A systematic review investigated the optimal timing of starting antiretroviral therapy in adults with newly diagnosed pulmonary tuberculosis. The review suggested that early provision of antiretroviral therapy in HIV-infected adults with newly diagnosed tuberculosis improved survival in patients who had a low CD4 count (less than 0.050 x 109 cells/L). However, such therapy doubled the risk for IRIS. Regarding patients with higher CD4 counts (more than 0.050 x 109 cells/L), the evidence is not sufficient to make a conclusion about benefits or risks of early antiretroviral therapy.
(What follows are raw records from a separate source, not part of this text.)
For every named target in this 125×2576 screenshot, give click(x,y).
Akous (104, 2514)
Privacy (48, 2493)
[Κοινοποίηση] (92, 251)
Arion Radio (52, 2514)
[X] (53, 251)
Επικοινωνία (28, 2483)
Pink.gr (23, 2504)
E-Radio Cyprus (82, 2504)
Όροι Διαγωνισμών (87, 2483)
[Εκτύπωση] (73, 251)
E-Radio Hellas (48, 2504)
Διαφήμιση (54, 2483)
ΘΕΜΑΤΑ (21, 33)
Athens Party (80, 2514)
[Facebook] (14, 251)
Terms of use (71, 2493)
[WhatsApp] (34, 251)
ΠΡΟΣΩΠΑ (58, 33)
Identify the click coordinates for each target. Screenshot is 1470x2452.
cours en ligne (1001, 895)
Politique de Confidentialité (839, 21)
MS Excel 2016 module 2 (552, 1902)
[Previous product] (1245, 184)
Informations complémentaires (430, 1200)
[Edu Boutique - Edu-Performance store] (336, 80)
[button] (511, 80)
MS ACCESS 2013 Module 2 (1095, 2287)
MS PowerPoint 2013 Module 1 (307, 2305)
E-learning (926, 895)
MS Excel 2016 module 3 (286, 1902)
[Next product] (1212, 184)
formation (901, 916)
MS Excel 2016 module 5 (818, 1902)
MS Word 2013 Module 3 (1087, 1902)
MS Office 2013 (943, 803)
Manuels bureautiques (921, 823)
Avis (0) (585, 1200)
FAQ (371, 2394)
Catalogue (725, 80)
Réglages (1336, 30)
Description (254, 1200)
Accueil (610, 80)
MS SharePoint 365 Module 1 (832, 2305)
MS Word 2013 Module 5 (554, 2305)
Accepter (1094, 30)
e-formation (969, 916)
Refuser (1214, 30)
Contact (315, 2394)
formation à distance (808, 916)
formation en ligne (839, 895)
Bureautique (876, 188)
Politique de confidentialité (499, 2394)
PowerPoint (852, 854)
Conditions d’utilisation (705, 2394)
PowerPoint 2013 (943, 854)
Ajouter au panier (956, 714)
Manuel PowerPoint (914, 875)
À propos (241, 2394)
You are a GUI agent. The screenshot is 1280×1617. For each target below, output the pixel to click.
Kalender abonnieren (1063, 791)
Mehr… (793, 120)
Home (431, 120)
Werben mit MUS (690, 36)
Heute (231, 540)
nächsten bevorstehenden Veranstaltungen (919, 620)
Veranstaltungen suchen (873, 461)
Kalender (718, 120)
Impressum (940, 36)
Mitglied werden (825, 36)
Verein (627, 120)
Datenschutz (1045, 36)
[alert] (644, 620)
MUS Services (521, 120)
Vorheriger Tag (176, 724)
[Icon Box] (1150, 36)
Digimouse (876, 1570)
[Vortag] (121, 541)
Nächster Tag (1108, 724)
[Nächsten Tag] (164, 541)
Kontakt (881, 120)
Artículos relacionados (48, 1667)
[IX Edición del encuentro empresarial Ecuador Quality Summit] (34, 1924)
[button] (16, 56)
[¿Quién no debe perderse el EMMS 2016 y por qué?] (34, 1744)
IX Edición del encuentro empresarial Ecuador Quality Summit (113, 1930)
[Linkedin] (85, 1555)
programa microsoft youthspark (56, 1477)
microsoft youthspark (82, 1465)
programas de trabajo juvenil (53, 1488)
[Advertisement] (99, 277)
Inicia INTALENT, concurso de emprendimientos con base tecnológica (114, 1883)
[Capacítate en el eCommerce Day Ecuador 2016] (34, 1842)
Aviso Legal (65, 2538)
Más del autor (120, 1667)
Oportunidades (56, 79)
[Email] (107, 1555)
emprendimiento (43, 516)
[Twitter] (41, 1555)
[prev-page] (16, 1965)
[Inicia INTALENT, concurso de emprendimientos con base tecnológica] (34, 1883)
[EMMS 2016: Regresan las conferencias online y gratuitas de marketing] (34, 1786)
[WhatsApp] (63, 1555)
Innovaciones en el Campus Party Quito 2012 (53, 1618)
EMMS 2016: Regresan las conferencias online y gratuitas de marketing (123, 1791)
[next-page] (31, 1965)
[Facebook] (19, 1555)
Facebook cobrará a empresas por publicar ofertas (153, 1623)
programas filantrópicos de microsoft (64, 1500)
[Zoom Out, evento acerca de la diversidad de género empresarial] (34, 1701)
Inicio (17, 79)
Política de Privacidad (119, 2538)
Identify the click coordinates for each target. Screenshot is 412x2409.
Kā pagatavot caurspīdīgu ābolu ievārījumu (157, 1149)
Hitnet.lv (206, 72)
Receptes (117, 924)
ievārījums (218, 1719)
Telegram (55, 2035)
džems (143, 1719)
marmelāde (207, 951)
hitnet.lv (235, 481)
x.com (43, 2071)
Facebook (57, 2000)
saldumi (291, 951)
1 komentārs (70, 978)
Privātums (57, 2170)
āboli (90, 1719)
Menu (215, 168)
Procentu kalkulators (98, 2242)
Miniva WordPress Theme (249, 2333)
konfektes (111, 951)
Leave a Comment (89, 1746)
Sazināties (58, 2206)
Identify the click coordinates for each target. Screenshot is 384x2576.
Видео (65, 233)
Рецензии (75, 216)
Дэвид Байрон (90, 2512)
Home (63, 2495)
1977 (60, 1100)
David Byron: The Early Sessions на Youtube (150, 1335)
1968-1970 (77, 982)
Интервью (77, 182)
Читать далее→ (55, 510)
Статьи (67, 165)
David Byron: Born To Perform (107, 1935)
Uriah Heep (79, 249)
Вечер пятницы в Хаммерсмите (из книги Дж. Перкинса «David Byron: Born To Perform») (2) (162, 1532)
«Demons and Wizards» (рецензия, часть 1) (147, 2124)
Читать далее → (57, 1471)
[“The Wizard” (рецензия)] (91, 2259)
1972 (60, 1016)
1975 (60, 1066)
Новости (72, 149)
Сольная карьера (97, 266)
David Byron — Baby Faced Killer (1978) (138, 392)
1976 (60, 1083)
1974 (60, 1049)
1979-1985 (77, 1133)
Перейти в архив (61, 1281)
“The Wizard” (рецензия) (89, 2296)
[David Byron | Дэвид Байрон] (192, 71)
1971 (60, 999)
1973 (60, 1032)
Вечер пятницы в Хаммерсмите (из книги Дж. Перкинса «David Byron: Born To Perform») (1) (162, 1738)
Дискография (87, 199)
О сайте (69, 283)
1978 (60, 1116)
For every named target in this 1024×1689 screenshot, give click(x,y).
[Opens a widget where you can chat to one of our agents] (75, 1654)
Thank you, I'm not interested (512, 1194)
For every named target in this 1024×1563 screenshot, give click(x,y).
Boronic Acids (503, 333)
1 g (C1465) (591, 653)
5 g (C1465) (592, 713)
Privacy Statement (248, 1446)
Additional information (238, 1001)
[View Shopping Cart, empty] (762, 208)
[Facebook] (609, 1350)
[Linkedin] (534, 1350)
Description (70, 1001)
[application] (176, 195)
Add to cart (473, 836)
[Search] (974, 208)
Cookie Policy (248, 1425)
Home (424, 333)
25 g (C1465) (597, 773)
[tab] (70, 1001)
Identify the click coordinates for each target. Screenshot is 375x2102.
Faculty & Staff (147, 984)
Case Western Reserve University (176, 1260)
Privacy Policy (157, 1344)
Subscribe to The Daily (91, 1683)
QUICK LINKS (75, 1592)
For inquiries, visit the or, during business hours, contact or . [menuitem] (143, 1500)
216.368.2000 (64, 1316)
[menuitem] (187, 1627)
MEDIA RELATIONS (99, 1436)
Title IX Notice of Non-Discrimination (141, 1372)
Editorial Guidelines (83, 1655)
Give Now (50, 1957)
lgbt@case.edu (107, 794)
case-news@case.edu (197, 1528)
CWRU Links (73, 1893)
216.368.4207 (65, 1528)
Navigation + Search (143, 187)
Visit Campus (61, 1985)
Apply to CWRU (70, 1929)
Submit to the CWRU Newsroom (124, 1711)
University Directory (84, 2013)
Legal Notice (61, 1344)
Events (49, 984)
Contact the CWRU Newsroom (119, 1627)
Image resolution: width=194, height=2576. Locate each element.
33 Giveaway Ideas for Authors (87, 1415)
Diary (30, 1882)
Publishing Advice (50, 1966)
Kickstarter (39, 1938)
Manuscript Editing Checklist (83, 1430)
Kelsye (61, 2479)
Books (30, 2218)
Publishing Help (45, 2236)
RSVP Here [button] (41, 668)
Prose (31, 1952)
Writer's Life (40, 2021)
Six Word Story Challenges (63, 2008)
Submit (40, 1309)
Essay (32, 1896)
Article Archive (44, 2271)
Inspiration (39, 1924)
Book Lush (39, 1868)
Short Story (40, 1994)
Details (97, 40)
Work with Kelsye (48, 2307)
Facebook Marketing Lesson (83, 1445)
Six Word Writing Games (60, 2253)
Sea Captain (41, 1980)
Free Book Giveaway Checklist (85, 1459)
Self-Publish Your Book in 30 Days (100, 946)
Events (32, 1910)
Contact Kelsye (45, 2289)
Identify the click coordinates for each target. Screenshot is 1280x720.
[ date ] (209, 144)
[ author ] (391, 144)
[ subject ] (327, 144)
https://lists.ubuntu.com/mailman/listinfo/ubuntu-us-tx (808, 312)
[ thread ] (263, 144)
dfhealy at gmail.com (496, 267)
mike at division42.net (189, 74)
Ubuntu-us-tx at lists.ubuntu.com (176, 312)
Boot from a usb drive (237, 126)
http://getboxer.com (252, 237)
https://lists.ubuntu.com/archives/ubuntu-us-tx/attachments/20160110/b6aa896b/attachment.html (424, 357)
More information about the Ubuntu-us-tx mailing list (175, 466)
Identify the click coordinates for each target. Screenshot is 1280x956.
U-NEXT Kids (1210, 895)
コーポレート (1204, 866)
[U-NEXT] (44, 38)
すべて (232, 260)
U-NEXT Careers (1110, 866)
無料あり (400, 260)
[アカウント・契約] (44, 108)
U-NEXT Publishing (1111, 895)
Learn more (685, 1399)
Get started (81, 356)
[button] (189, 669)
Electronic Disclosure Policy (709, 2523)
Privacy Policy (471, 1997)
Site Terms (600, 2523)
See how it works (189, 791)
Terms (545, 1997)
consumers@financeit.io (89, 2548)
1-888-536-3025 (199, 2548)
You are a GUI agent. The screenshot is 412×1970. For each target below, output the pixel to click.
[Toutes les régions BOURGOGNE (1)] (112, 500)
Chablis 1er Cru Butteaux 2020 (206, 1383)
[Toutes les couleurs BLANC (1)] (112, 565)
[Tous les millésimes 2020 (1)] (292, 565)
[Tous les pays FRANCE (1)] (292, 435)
==Research at molecular level==
A study conducted on 452 patients revealed that the genotype responsible for higher IL-10 expression makes HIV infected people more susceptible to tuberculosis infection. Another study on HIV-TB co-infected patients also concluded that higher level of IL-10 and IL-22 makes TB patient more susceptible to Immune reconstitution inflammatory syndrome (IRIS). It is also seen that HIV co-infection with tuberculosis also reduces concentration of immunopathogenic matrix metalloproteinase (MMPs) leading to reduced inflammatory immunopathology.